__REQUISITOS DEL EJERCICIO__: Traduce al inglés esta oración del fragmento proporcionado: «Estas invasiones fueron causa directa de la incorporación de Huaynamota a los Pueblos Unidos, en 1857.»

__FRAGMENTO PROPORCIONADO__:

────────────────────

Estas invasiones fueron causa directa de la incorporación de Huaynamota a los Pueblos Unidos, en 1857. El futuro comandante militar, Alejandro Guerrero, en el encuentro al que Lozada fue comisionado, en marzo de 1858, declaró, de manera franca: “nosotros ya no admitemos que los vecinos vuelvan a venir a vivir como estaban entre nosotros todos los que habían comprado terrenos si no quieren dejarlos que los levanten con todo y piedras”.75 Además, se exigieron los términos de su representación política: “Nosotros respetamos al Gobierno que se establesca para lo que en el todo lo que se nos ofresca nos entenderemos con una persona que nombremos para que ella lo haga a nuestro nombre con la autoridad y no de otra manera”.76 Esta persona fue Carlos Rivas, que para entonces había asumido el encargo de Apoderado General de los Pueblos.

────────────────────

__MATERIAL PROPORCIONADO__:

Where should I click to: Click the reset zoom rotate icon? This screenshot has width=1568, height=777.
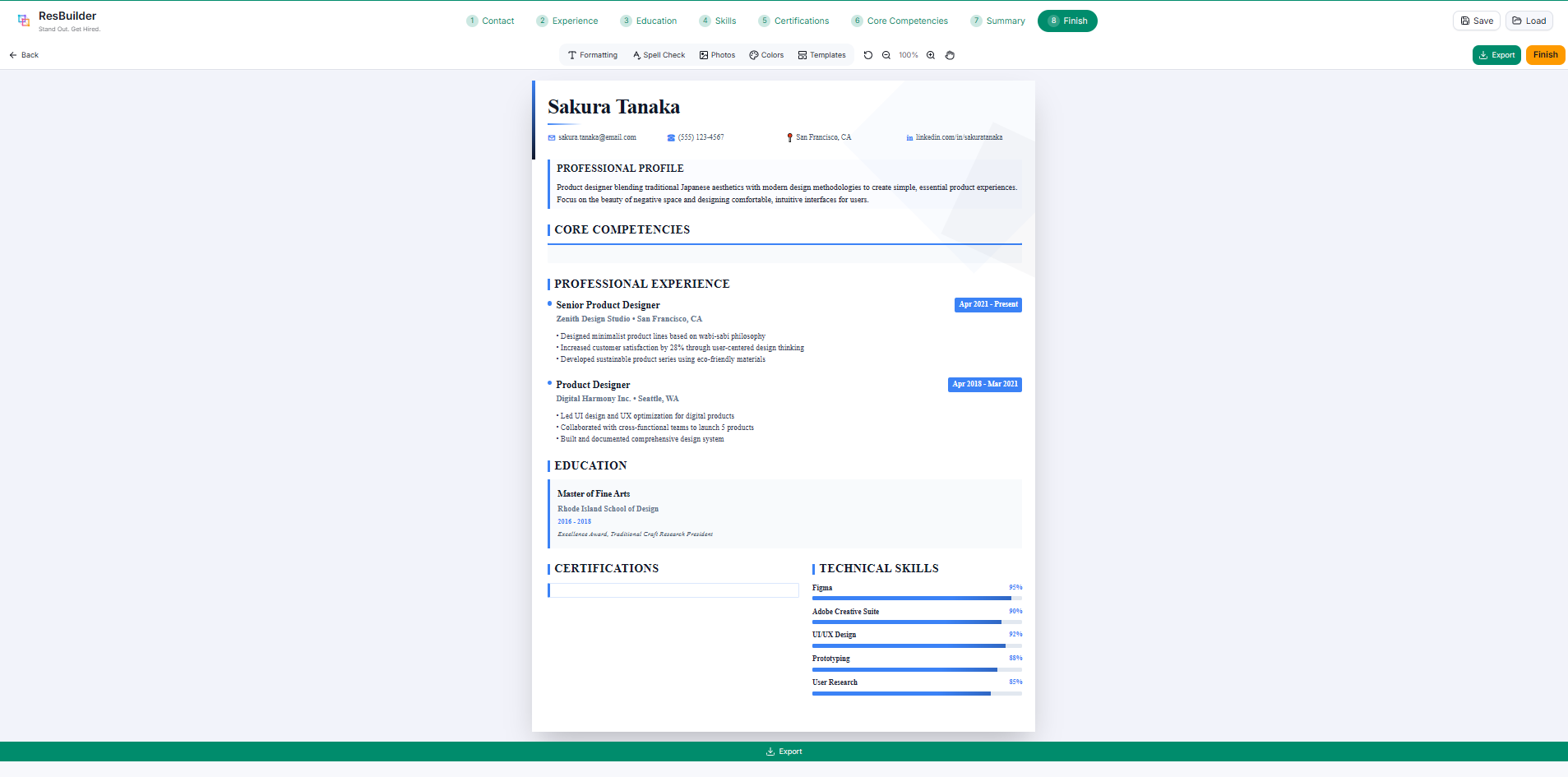[867, 55]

────────────────────

__PROBLEMA RESUELTO__: These invasions were the direct cause of Huaynamota's incorporation into the Pueblos Unidos in 1857.